_Your assignment_
Please return the lines below verbatim, beginning at the one that has "Privacy Policy (33, 2561)" and stopping after the one that has "Comments feed (23, 2213)", and add no other lines.

_Provided entries_

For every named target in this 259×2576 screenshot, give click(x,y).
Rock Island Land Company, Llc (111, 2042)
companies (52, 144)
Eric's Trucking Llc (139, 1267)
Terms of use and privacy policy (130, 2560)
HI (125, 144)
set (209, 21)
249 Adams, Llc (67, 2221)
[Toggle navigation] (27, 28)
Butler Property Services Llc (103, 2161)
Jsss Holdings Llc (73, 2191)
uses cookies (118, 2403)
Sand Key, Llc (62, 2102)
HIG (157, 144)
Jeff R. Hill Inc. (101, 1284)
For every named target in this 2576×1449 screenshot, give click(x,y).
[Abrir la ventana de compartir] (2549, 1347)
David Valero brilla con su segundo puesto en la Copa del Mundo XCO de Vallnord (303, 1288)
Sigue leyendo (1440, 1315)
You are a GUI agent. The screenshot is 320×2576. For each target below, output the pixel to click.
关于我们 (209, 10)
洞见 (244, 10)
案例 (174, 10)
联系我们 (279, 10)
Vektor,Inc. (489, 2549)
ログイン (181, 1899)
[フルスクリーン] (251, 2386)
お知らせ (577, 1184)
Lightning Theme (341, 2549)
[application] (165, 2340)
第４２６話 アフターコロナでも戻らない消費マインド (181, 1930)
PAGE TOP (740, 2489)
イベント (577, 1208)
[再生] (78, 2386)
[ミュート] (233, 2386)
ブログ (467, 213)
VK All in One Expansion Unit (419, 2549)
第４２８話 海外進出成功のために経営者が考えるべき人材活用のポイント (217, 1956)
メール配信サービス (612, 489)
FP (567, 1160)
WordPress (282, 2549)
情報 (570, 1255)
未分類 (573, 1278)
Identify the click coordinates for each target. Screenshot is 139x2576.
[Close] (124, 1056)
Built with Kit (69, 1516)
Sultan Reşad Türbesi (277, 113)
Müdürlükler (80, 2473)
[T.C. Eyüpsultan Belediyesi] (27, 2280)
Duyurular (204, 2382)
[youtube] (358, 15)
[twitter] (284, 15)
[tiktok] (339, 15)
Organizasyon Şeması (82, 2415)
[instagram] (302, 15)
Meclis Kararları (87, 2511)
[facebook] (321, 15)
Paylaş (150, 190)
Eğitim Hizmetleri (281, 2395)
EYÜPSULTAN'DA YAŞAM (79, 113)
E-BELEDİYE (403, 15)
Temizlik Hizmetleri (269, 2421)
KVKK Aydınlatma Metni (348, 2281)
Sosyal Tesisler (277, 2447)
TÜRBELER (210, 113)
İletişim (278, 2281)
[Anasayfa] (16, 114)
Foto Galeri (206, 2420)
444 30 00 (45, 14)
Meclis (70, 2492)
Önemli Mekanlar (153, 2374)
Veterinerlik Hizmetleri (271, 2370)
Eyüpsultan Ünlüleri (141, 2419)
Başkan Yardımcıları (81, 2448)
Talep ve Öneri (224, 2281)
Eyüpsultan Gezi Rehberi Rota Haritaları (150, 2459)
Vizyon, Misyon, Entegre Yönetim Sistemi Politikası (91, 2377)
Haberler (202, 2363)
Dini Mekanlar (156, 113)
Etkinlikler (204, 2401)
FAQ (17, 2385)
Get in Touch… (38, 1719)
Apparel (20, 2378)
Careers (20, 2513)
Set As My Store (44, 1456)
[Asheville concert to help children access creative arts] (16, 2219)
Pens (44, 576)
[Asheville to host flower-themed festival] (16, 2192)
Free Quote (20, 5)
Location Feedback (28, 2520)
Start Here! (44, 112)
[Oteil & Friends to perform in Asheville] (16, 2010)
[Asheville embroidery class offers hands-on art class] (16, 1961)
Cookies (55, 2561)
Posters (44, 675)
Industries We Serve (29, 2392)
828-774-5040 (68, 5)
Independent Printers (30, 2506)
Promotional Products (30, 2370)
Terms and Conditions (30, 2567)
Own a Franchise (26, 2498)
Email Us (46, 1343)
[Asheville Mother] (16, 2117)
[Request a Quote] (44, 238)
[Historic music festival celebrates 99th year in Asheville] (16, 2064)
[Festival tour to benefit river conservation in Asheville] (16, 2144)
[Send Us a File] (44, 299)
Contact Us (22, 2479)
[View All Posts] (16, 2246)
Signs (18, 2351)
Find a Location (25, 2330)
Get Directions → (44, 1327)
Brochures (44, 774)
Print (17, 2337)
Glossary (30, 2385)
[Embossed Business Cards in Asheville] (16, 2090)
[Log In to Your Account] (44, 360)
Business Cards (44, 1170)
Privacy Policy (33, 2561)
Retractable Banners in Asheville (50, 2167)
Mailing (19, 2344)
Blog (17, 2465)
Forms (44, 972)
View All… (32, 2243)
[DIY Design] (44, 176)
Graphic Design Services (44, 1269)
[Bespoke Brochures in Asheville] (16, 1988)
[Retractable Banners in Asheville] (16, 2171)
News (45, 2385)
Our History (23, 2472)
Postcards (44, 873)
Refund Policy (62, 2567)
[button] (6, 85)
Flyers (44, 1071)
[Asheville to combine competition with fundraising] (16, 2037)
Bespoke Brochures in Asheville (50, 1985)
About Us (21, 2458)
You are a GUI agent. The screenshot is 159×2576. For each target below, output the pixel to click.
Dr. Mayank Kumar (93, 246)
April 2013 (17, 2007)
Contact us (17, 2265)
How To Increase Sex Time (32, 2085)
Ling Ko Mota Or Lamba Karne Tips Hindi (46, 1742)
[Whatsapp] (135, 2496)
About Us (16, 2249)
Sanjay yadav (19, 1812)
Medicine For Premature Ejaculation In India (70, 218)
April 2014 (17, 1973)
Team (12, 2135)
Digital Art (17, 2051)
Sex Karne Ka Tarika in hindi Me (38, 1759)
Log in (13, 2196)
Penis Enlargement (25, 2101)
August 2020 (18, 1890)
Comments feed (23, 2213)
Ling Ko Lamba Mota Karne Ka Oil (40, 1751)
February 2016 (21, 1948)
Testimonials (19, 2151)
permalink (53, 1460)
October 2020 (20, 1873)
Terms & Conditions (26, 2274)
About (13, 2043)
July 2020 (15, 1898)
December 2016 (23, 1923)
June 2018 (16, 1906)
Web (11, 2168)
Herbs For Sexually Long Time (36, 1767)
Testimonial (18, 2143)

_Exercise output_
Privacy Policy (33, 2561)
Retractable Banners in Asheville (50, 2167)
Mailing (19, 2344)
Blog (17, 2465)
Forms (44, 972)
View All… (32, 2243)
[DIY Design] (44, 176)
Graphic Design Services (44, 1269)
[Bespoke Brochures in Asheville] (16, 1988)
[Retractable Banners in Asheville] (16, 2171)
News (45, 2385)
Our History (23, 2472)
Postcards (44, 873)
Refund Policy (62, 2567)
[button] (6, 85)
Flyers (44, 1071)
[Asheville to combine competition with fundraising] (16, 2037)
Bespoke Brochures in Asheville (50, 1985)
About Us (21, 2458)
You are a GUI agent. The screenshot is 159×2576. For each target below, output the pixel to click.
Dr. Mayank Kumar (93, 246)
April 2013 (17, 2007)
Contact us (17, 2265)
How To Increase Sex Time (32, 2085)
Ling Ko Mota Or Lamba Karne Tips Hindi (46, 1742)
[Whatsapp] (135, 2496)
About Us (16, 2249)
Sanjay yadav (19, 1812)
Medicine For Premature Ejaculation In India (70, 218)
April 2014 (17, 1973)
Team (12, 2135)
Digital Art (17, 2051)
Sex Karne Ka Tarika in hindi Me (38, 1759)
Log in (13, 2196)
Penis Enlargement (25, 2101)
August 2020 (18, 1890)
Comments feed (23, 2213)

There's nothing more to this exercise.